■ DATA EXCERPTS ■
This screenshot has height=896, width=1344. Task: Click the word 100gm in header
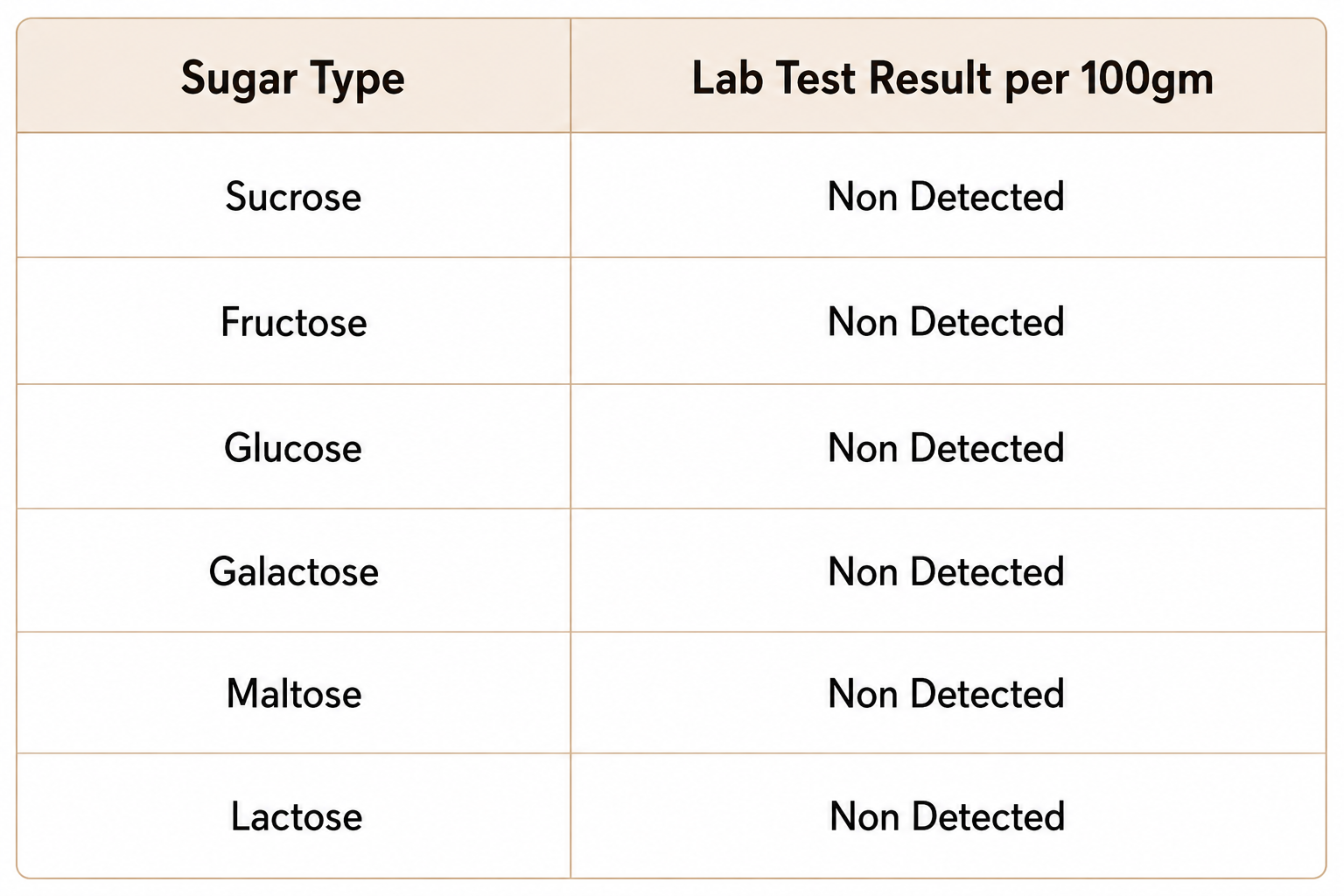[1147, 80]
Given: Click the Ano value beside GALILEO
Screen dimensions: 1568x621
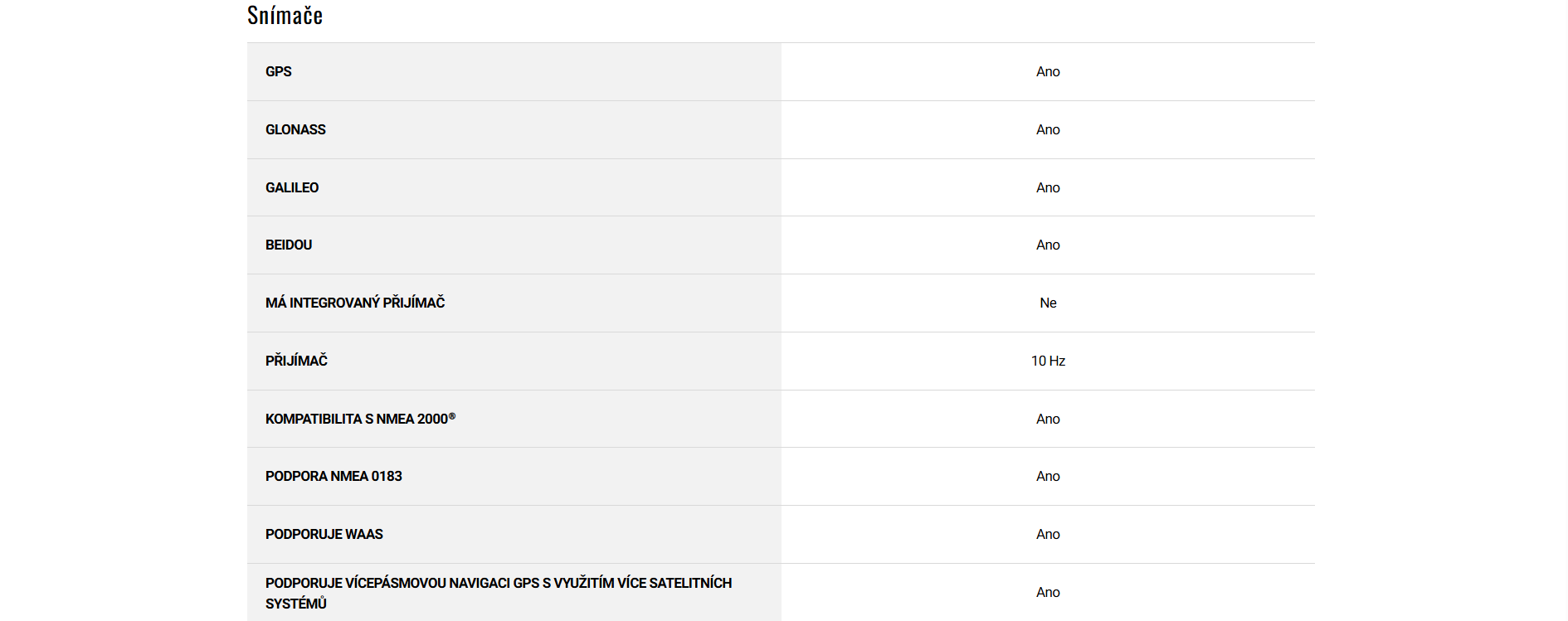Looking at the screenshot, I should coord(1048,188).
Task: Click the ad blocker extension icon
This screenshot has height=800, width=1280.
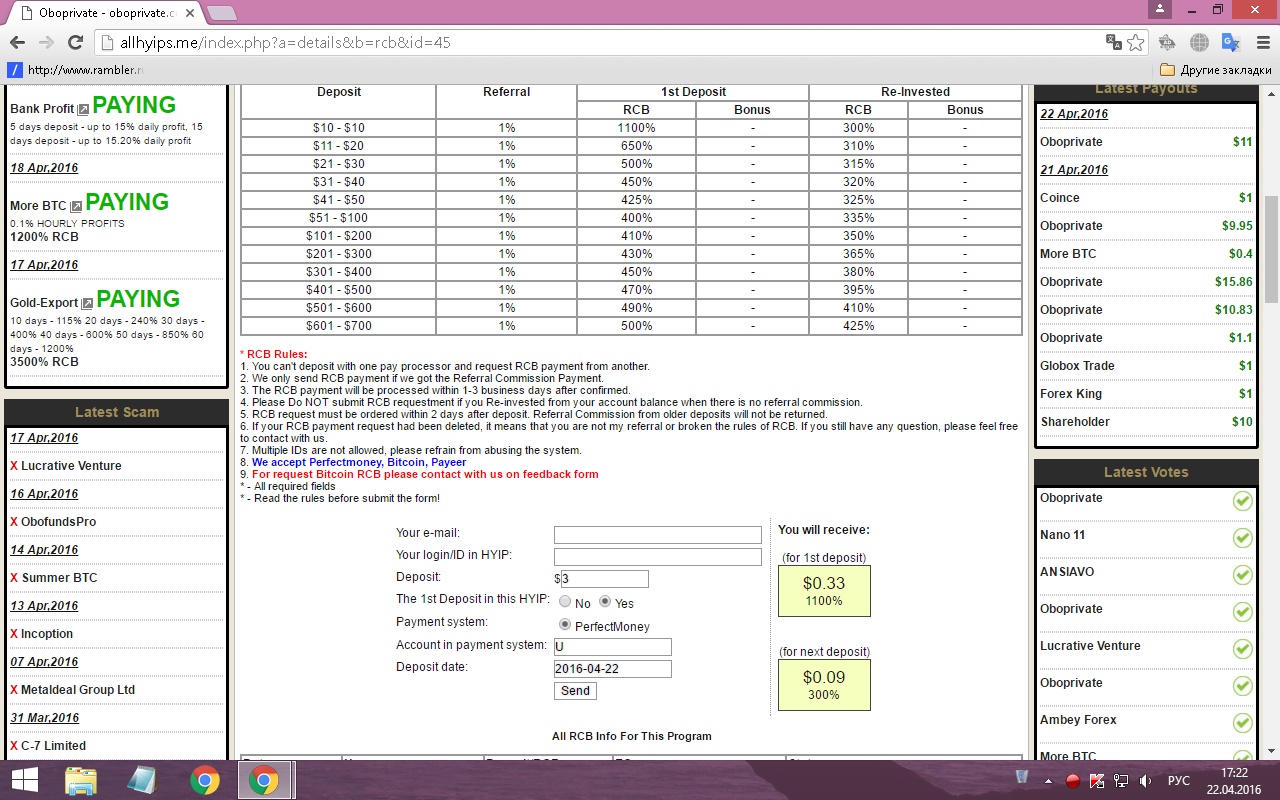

■ YOUR GOAL ■
Reproduce the records exactly, images excluded.

■ EXERCISE ANSWER ■
This screenshot has height=896, width=1344. Task: Click the word 100gm in header
[1147, 80]
Given: Click the Ano value beside GALILEO
Screen dimensions: 1568x621
Looking at the screenshot, I should coord(1048,188).
Task: Click the ad blocker extension icon
This screenshot has height=800, width=1280.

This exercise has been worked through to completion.